Hacker News new | ask | show | jobs
by themafia 62 days ago
XOR and SUB have had identical cycle counts and latencies since the 8088. That's because you can "look ahead" when doing carries in binary. It's just a matter of how much floorspace on the chip you want to use.

https://en.wikipedia.org/wiki/Carry-lookahead_adder

The only minor difference between the two on x86, really, is SUB sets OF and CF according to the result while XOR always clears them.

2 comments

A carry lookahead adder makes your circuit depth logarithmic in the width of the inputs vs linear for a ripple carry adder, but that is still asymptotically worse than XORs constant depth.

(But this does not discount the fact that basically all CPUs treat them both as one cycle)

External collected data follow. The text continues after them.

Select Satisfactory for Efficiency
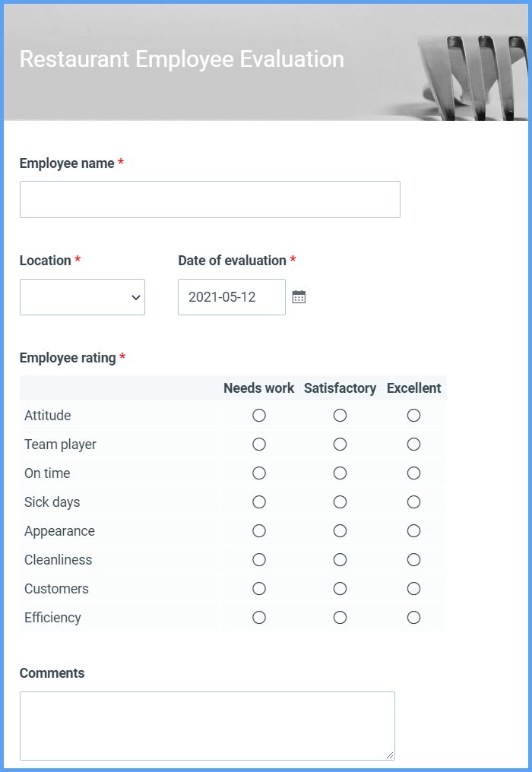The width and height of the screenshot is (532, 772). pos(340,617)
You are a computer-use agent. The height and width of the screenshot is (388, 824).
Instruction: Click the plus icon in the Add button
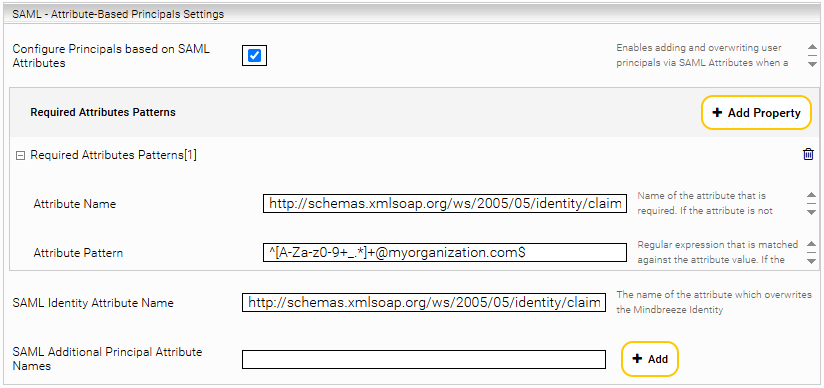tap(637, 359)
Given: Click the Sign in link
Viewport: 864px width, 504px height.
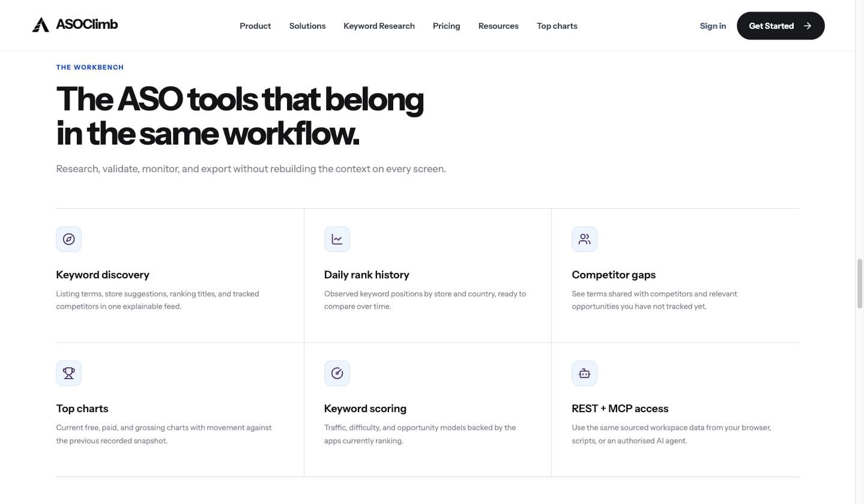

OF/CF/AF are always cleared anyway by SUB r,r. So there's absolutely no difference.
The point is OF/CF are sometimes dependent on the inputs for SUB. They never are for XOR.
Ah, you mean in terms of complexity of the calculation. Thanks for clarifying.

In practice AF and CF can be computed from the carry out vector which is already available, and OF is a single XOR (of the two most significant bits of the carry out vector). The same circuitry works for XOR and SUB if the carry out vector of XOR is simply all zeroes.

It also clears any dependence on the state of those flags. Which is probably not useful in practice.